INFORMATION GIVEN.
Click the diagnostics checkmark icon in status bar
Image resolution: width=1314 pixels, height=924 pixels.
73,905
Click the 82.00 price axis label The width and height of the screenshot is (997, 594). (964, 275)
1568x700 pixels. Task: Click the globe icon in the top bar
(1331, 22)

--

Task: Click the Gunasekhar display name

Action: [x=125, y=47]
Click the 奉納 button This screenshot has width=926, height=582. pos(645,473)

* * *

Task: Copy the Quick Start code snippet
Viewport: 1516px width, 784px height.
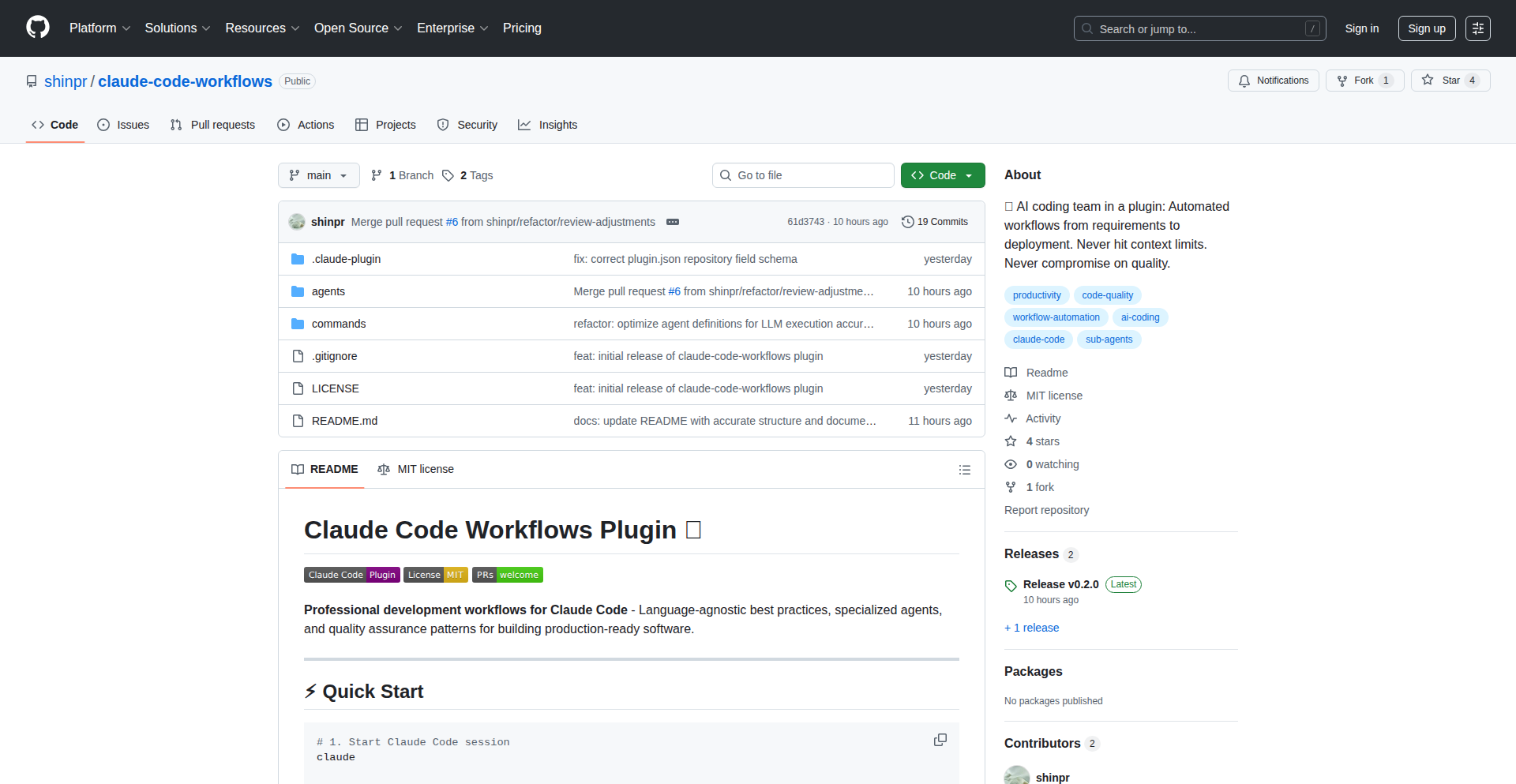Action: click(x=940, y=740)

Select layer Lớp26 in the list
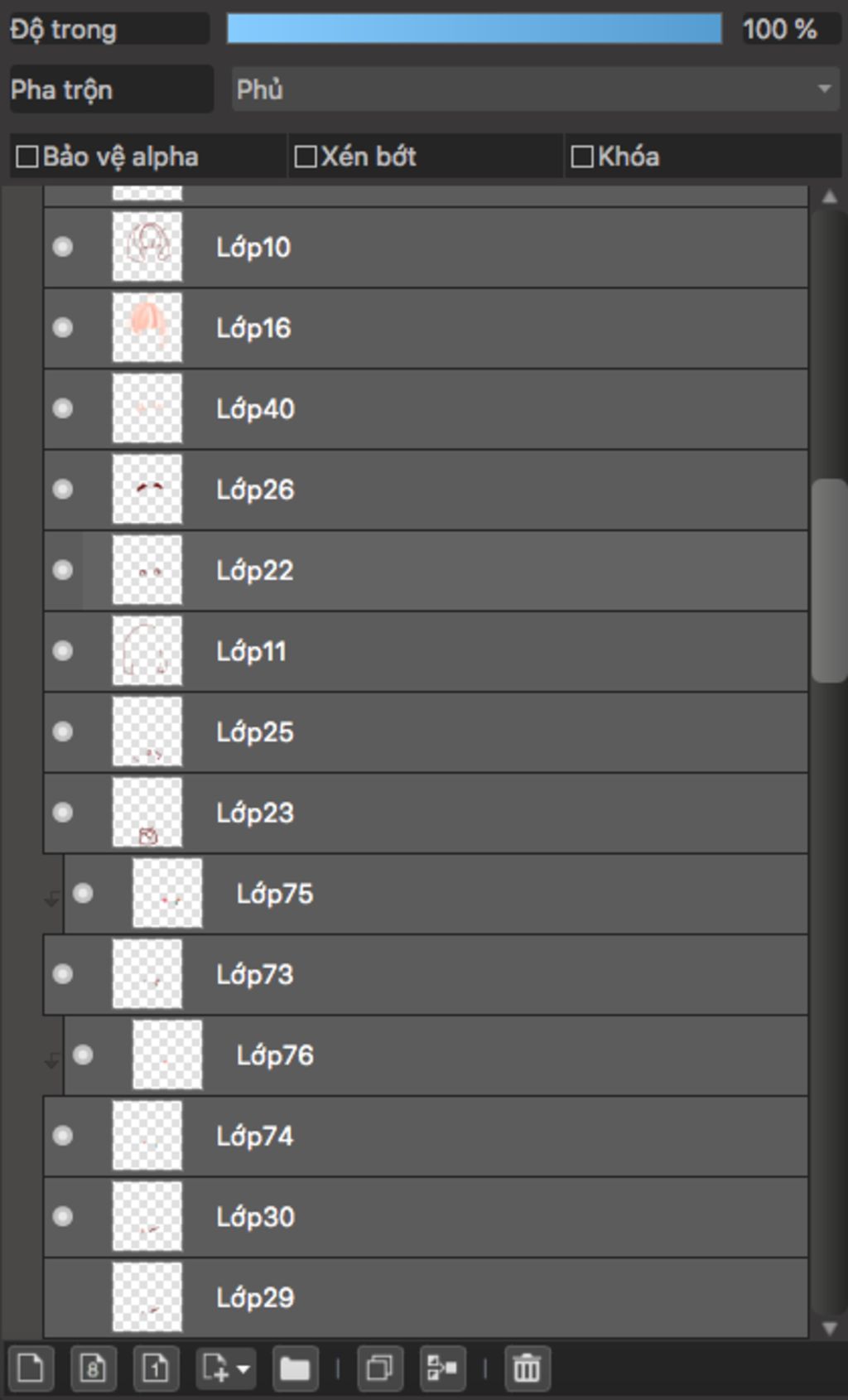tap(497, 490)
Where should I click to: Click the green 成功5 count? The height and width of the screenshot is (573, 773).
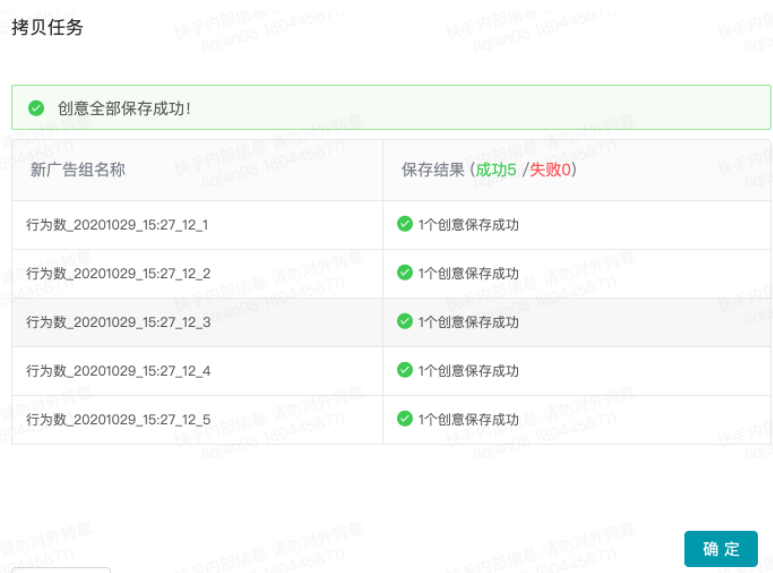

STATED EXERCISE. Give the rows again from the line with "Task: Copy the Quick Start code snippet" up to and including the line with "Where should I", replacing "code snippet" with "installation command" and changing nothing else. Leave the pictures out of your answer.

EXERCISE SOLUTION.
Task: Copy the Quick Start installation command
Viewport: 1516px width, 784px height.
Action: click(x=940, y=740)

Select layer Lớp26 in the list
tap(497, 490)
Where should I click to: Click the green 成功5 count? The height and width of the screenshot is (573, 773).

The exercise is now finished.